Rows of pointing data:
------------------------------

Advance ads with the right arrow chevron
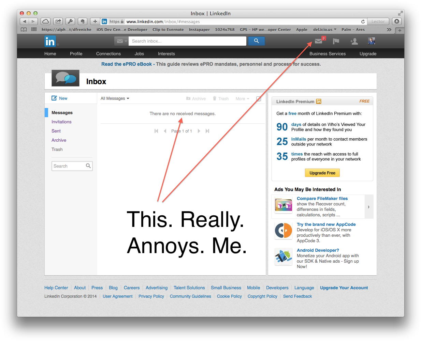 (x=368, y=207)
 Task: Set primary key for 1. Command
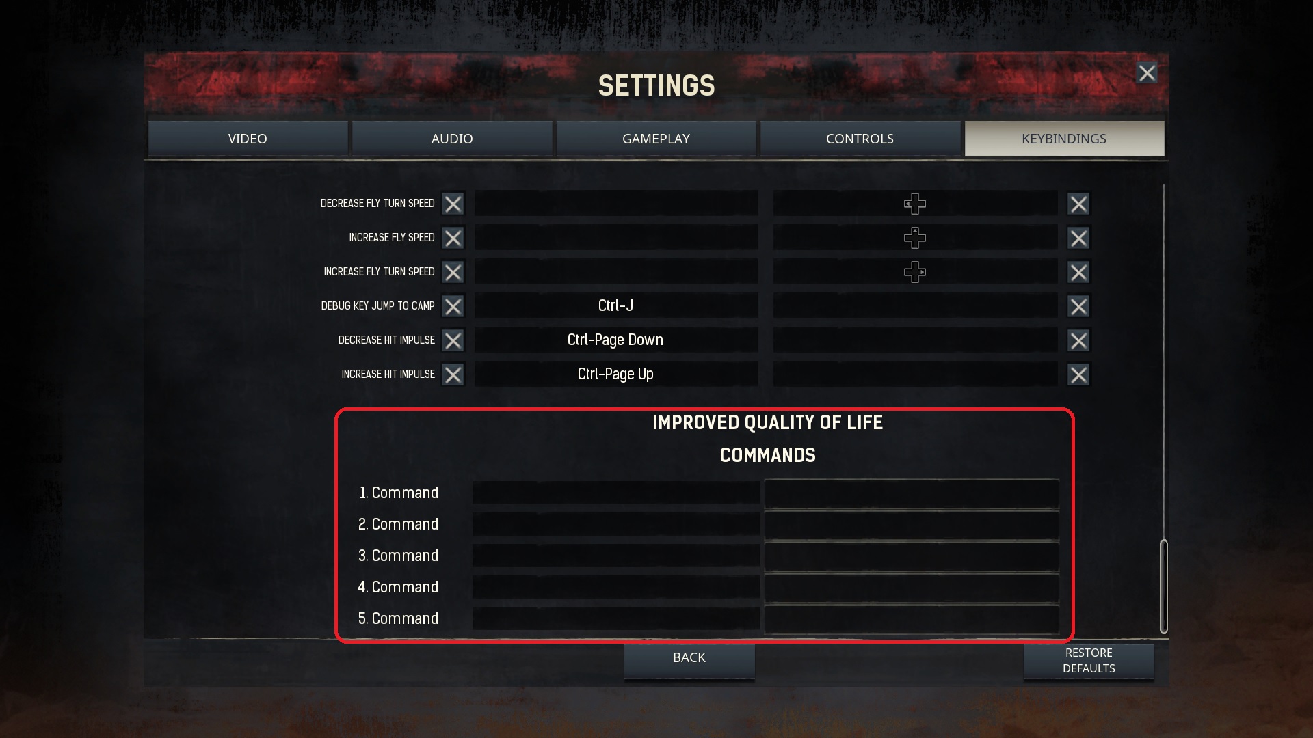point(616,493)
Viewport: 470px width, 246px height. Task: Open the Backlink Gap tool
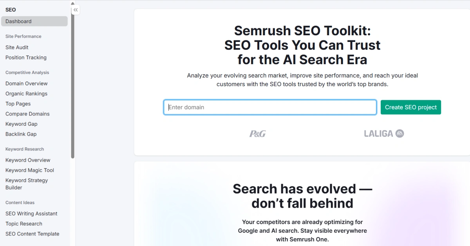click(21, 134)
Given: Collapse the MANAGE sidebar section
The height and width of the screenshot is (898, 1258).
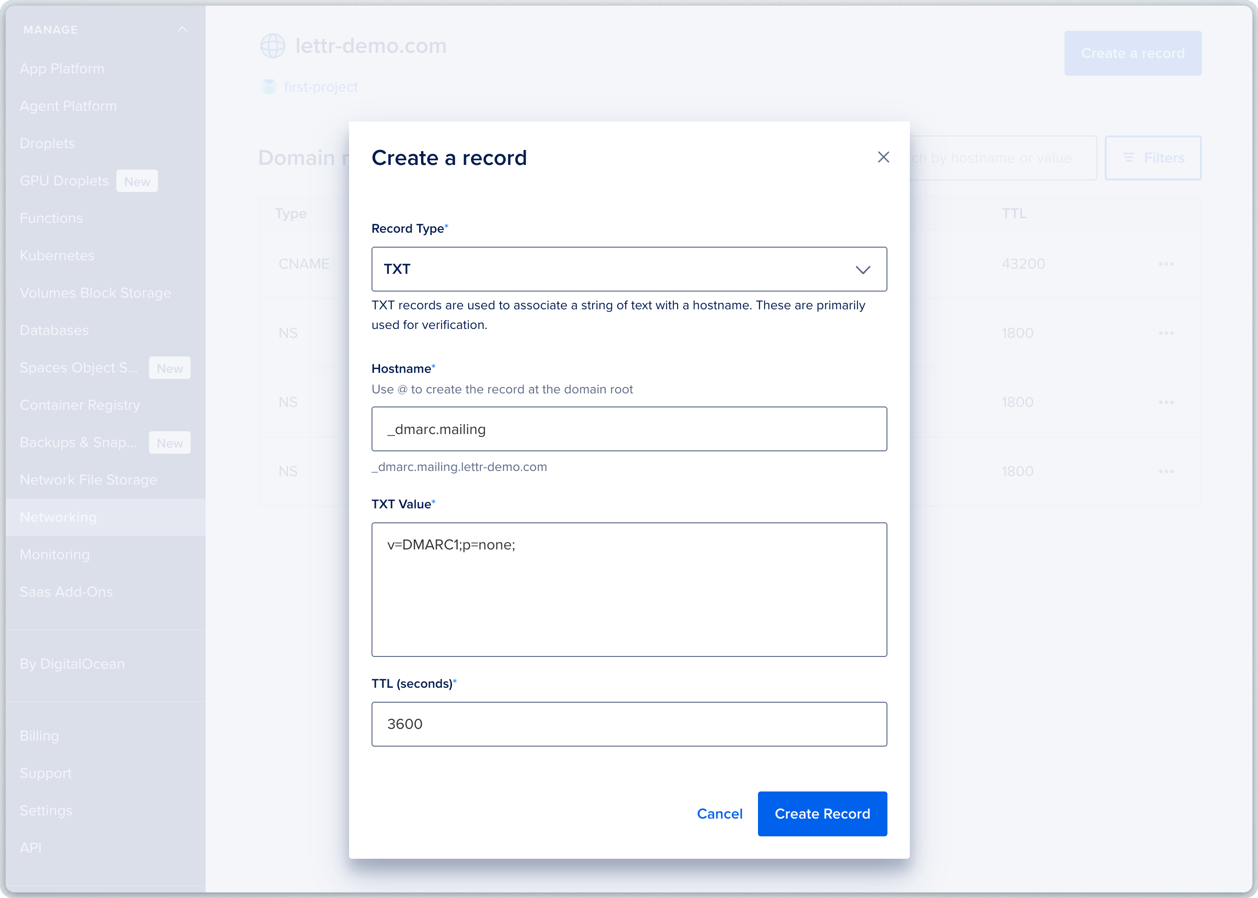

------------------------------

**STATED GOAL**
Please rewrite all of the records above, swapping "sidebar" for "side panel" and keeping everything else the same. Leave out the pictures.

**RESPONSE**
Advance ads with the right arrow chevron
 (x=368, y=207)
 Task: Set primary key for 1. Command
point(616,493)
Viewport: 470px width, 246px height. Task: Open the Backlink Gap tool
click(21, 134)
Given: Collapse the MANAGE side panel section
The height and width of the screenshot is (898, 1258).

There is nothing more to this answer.